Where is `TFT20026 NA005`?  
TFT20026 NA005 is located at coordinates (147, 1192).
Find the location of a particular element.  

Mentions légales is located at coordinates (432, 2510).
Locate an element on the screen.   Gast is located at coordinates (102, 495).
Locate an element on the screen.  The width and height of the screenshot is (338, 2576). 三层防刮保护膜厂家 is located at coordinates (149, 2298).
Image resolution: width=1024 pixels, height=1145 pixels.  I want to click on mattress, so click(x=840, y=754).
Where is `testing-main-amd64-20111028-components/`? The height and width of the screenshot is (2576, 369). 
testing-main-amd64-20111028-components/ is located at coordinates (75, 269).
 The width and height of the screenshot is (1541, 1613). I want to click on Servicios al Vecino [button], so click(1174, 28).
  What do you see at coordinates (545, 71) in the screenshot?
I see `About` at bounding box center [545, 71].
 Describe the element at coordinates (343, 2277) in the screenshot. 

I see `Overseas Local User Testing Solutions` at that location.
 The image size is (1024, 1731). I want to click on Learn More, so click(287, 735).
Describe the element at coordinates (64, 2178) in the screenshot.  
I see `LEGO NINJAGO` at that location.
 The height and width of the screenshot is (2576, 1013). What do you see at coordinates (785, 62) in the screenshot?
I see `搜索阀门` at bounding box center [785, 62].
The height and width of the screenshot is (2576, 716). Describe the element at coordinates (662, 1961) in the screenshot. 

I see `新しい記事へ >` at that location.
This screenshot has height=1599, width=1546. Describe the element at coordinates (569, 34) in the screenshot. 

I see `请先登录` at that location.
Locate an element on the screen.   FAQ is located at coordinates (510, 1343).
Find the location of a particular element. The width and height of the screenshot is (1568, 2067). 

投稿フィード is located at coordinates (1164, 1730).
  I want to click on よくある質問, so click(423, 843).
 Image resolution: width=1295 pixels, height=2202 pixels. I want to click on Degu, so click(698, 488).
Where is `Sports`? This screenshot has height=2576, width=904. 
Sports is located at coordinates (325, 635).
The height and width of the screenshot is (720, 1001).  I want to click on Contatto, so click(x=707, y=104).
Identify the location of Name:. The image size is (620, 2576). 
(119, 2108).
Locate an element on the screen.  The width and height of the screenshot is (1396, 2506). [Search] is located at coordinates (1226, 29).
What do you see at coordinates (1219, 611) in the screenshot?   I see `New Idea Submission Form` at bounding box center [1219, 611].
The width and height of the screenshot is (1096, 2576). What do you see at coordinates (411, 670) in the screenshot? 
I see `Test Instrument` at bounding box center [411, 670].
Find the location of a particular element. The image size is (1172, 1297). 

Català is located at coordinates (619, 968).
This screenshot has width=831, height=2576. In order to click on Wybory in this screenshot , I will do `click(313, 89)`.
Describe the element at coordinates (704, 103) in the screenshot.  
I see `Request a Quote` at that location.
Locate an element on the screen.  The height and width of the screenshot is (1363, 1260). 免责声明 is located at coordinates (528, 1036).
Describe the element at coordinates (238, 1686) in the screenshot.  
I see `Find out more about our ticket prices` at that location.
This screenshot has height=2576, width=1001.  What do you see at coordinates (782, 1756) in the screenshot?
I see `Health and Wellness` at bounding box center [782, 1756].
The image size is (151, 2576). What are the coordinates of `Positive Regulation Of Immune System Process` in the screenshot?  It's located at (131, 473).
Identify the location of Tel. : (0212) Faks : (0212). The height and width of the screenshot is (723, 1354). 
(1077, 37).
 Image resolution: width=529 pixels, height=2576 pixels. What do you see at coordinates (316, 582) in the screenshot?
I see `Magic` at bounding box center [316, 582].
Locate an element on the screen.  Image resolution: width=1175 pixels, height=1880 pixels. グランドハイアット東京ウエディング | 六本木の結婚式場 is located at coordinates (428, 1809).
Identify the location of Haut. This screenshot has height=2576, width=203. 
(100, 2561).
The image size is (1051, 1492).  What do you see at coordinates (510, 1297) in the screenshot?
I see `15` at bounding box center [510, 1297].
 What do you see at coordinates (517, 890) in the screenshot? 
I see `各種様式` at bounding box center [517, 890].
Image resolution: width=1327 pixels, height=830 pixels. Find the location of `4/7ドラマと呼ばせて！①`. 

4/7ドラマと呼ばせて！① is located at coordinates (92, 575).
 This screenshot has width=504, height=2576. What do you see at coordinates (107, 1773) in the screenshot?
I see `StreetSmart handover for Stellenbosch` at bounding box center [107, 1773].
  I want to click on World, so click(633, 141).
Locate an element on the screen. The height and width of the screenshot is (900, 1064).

What needs to be done - Copy out again, unchanged, the rows from the line with "The image size is (151, 2576)." to the line with "coordinates (428, 1809).".

Written answer -
The image size is (151, 2576). What are the coordinates of `Positive Regulation Of Immune System Process` in the screenshot?  It's located at (131, 473).
Identify the location of Tel. : (0212) Faks : (0212). The height and width of the screenshot is (723, 1354). 
(1077, 37).
 Image resolution: width=529 pixels, height=2576 pixels. What do you see at coordinates (316, 582) in the screenshot?
I see `Magic` at bounding box center [316, 582].
Locate an element on the screen.  Image resolution: width=1175 pixels, height=1880 pixels. グランドハイアット東京ウエディング | 六本木の結婚式場 is located at coordinates (428, 1809).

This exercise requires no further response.